Why we should grow Native Wildflower Seeds

The real war on imported weeds. 
Cross pollination of plants can occur up to 8 miles from your garden by wind, insects or bees. if you live in an urban centre, only sow certified single species packets of imported seed from a specialist seed company, these tend to be available in the more honest retail outlets. 
Do not sow imported mixtures in rural gardens, see the letter below from Trinity College Botanic Garden, Dublin.

Imported mail order wildflowers are not checked for pests or disease when they enter the country, nor can they contain species native.
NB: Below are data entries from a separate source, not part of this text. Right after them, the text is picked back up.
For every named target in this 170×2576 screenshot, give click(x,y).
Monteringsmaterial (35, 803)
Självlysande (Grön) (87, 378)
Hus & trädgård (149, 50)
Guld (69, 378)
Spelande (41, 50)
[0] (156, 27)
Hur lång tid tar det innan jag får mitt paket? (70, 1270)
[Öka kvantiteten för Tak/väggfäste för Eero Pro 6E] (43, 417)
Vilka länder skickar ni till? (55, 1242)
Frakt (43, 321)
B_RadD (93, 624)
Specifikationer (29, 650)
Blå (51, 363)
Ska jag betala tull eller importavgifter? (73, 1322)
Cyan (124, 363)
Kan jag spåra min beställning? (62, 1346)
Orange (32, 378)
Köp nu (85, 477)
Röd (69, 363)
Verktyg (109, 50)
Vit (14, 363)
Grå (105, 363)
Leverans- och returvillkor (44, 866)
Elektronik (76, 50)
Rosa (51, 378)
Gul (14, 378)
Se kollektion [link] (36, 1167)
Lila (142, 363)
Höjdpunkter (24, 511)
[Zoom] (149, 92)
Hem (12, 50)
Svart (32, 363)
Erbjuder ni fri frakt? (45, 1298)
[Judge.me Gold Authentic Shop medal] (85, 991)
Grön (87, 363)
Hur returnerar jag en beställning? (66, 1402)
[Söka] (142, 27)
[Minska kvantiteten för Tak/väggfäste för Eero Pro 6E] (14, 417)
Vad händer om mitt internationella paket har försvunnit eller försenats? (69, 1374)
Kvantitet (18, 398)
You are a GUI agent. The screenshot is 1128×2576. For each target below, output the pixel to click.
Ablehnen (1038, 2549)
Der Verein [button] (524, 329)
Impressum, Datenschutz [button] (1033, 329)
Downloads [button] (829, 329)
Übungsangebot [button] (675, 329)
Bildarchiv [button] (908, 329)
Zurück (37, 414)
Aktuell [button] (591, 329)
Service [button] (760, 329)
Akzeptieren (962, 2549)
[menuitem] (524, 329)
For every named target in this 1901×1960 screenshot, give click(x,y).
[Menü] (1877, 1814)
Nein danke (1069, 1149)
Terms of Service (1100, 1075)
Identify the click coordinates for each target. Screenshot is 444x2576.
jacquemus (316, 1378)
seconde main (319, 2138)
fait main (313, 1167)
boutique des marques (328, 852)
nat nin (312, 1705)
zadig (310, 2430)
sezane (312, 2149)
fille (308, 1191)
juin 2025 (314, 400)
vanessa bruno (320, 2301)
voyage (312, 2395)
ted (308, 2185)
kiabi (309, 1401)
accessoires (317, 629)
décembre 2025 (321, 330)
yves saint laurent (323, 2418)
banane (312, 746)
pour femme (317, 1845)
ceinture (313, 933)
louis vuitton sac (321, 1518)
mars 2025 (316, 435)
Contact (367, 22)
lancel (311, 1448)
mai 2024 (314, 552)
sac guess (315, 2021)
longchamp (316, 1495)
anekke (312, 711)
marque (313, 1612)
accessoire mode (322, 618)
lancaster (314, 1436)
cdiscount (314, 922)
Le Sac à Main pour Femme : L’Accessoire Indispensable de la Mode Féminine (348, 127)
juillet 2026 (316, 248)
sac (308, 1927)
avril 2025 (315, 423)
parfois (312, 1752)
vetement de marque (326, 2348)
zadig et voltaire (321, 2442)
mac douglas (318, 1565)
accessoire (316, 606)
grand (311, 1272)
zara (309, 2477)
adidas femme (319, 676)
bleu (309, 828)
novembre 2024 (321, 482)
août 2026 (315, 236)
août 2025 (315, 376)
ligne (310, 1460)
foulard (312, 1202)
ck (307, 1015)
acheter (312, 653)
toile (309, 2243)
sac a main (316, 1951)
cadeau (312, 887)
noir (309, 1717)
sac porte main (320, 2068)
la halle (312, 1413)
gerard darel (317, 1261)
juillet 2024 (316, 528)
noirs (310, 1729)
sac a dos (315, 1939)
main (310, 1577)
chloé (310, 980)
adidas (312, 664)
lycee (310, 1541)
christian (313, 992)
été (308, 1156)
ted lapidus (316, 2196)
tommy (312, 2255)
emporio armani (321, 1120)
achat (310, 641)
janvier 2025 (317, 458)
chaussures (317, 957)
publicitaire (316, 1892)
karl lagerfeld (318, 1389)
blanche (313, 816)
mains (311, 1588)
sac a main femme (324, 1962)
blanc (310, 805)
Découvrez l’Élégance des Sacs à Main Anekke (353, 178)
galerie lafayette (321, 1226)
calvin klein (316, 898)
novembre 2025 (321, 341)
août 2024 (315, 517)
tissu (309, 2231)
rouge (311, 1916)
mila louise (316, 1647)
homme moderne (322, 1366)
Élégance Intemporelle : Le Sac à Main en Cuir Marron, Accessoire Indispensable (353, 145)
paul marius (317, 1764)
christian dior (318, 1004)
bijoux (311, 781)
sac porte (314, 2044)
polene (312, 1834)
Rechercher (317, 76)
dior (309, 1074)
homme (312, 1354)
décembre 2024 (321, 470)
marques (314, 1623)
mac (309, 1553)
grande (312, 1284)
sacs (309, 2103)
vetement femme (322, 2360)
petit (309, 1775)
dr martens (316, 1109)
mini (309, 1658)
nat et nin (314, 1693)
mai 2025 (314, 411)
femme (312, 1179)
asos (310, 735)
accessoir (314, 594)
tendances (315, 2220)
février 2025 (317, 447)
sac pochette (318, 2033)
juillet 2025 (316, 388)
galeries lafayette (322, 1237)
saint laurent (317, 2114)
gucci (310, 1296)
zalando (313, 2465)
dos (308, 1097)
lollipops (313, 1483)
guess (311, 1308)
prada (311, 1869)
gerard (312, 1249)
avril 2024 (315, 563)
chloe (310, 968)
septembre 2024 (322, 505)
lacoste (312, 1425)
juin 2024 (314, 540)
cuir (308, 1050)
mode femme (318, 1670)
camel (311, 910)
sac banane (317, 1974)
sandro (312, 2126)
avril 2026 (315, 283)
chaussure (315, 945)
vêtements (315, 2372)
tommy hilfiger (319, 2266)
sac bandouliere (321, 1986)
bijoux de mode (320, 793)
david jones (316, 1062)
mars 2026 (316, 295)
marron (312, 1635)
How could they? they are imported.

Imported wild flower seed mixtures now found in creameries, garden centres and multiples and sold in boxes, usually with grass, are regularly checked by DBN to see what foreign flowers they contain. I find far too much grass for the price and the mixtures contain cultivated 'not so wild flowers' such as Calendula, Californian Poppy and Flax, which can be bought for half the price, elsewhere. 
In effect the seller is a liar. they are not wild, they are in a box. 

Conservation Section, Why we should grow native species. Design By nature - Handing on our Heritage. University of Dublin, Trinity College Botanic Garden, Dublin.

TO : Sandro Cafolla.
Design By Nature.
Crettyard.
Carlow

FROM : DR. Steve Waldren
Date : July 9, 1996

Dear Sandro,

I am concerned about the introduction of foreign plant germplasm for release into semi-natural or rehabilitated landscapes.
Of course thousands of species are introduced on a regular basis for cultivation in gardens etc., the fact that we are able to grow so many species reflects our mild climatic conditions.
In my opinion this is of no concern to conservationists, because the plants raised are maintained in more or less controlled cultivated conditions.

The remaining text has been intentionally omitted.